Ihr größtes Hilfsmittel ist aber ihre Hündin „Wolke”. Sie steht Anna bei und hilft ihr, wo sie nur kann. Sie kann Reißverschlüsse öffnen, Türen aufmachen, Hilfe holen und auf Befehl bellen. Aber nicht nur das: „Sie hilft mir vor allem psychisch. Seitdem ich Wolke habe, lerne ich viel mehr Menschen kennen. Früher haben alle auf meine Krankheit geschaut, jetzt wollen alle Wolke sehen und sie streicheln, das finde ich toll!“, sagt die junge Frau.


Eine junge Frau mit Perspektiven

Seit einem Jahr hat Anna einen Freund, der zu ihr steht und sie liebt, so wie sie ist. „Eines Tages möchte ich auch Kinder haben“, sagt Anna. Die Chance, dass sie die gleiche Krankheit hätten wie sie selbst, ist gering. Eine Schwangerschaft wäre für sie jedoch nicht leicht, da sie keine Schmerzmittel oder Antibiotika zu sich nehmen könnte. Trotz der Risiken, die eine Schwangerschaft mit sich bringt, bleibt der Traum vom eigenen Kind dennoch bestehen.

Oft wird Anna wegen ihrer Krankheit schief angeschaut oder diskriminiert. „Als ich mit meinem Freund im Urlaub war, wurden wir wegen meiner Krankheit sogar vom Frühstücksbuffet verwiesen“, erzählt sie. Trotz solcher Zwischenfälle ist Anna optimistisch und hat Freude am Leben. Anna ist Teil der Organisation DEBRA in Südtirol, ihre Arbeit dort ist ehrenamtlich, aber sie macht sie gerne. Es ist eine sehr kleine Gruppe, der etwa zwanzig SüdtirolerInnen angehören, nicht nur Betroffene, sondern auch deren Verwandte und Freunde. In dieser Organisation werden vor allem Spenden gesammelt, um die Forschung voranzutreiben.

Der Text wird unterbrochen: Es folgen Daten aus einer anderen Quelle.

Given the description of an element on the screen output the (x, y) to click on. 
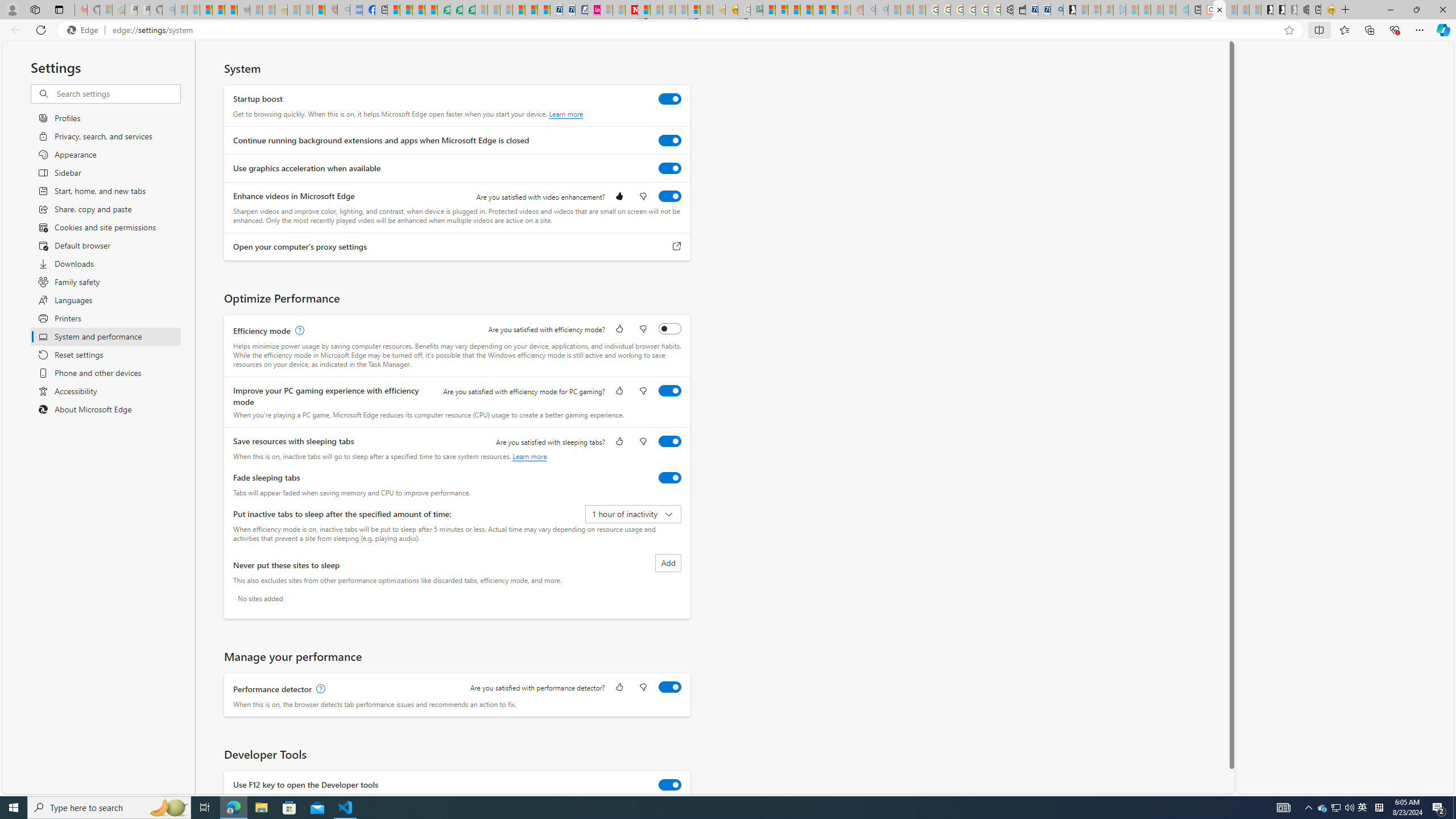
Robert H. Shmerling, MD - Harvard Health - Sleeping (331, 9)
LendingTree - Compare Lenders (443, 9)
Efficiency mode (669, 328)
Restore (1416, 9)
Refresh (40, 29)
Favorites (1344, 29)
Add site to never put these sites to sleep list (668, 562)
Learn more (529, 456)
Microsoft Start - Sleeping (1156, 9)
Collections (1369, 29)
Close tab (1219, 9)
Given the description of an element on the screen output the (x, y) to click on. 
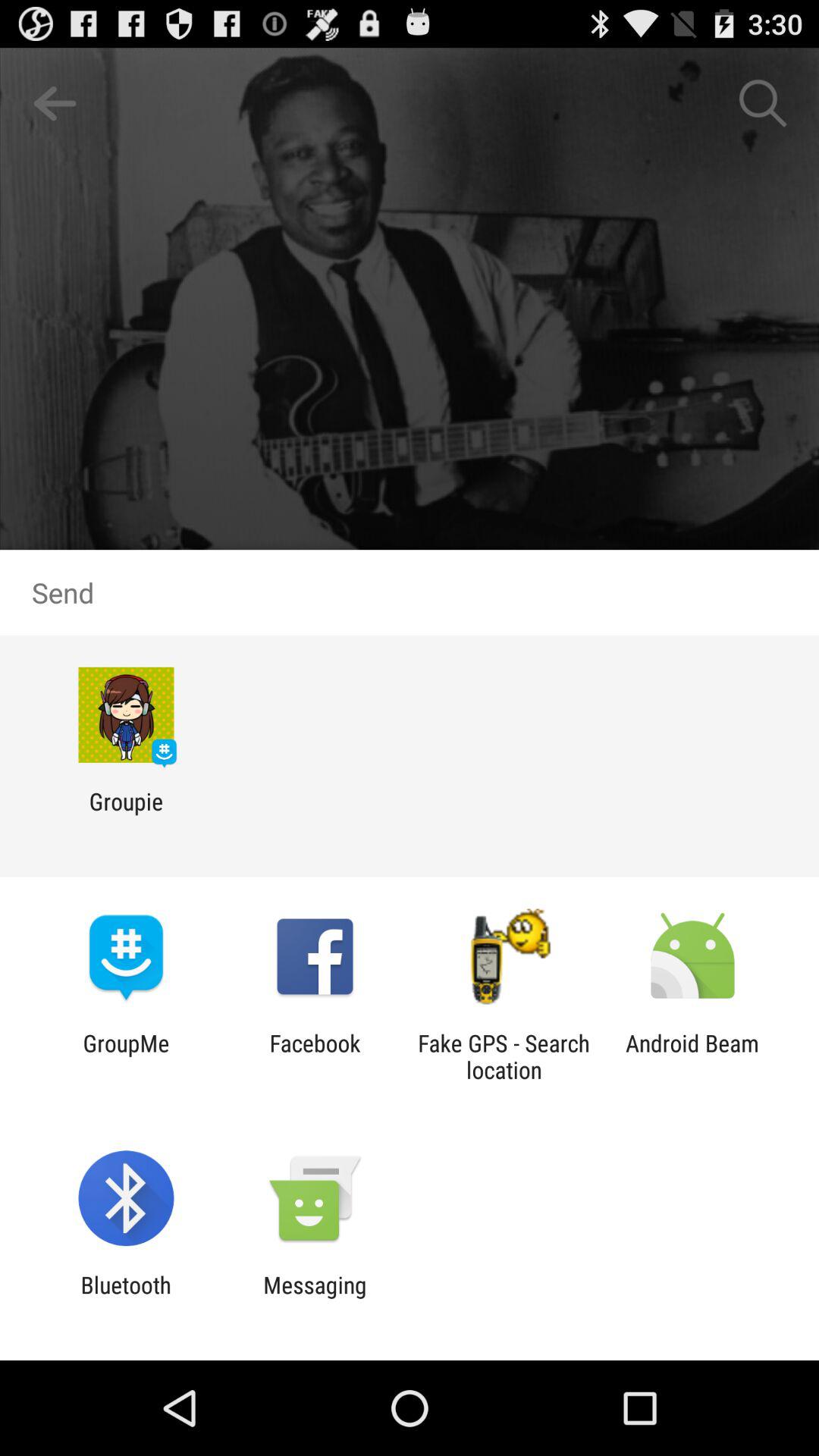
flip to the android beam item (692, 1056)
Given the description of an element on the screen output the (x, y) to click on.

Durch diese Organisation bekam Anna auch die Möglichkeit, nach England zu reisen. Dort lernte sie ein Model kennen, das Symptome von Epidermolysis Bullosa zeigte. Es handelte sich um eine leichte Form der Krankheit, die medikamentös behandelbar ist. Das Model hatte schwer zu kämpfen mit der Krankheit und sogar versucht, sich das Leben zu nehmen. Vor dieser Begegnung wünschte sich Anna nichts sehnlicher, als einen Tag lang „normal“ zu sein, aber die Geschichte dieses Models hat ihr gezeigt, dass es ihr trotz der Krankheit gut geht. Anna weiß, dass ihre Familie und Freunde sie unterstützen und hinter ihr stehen.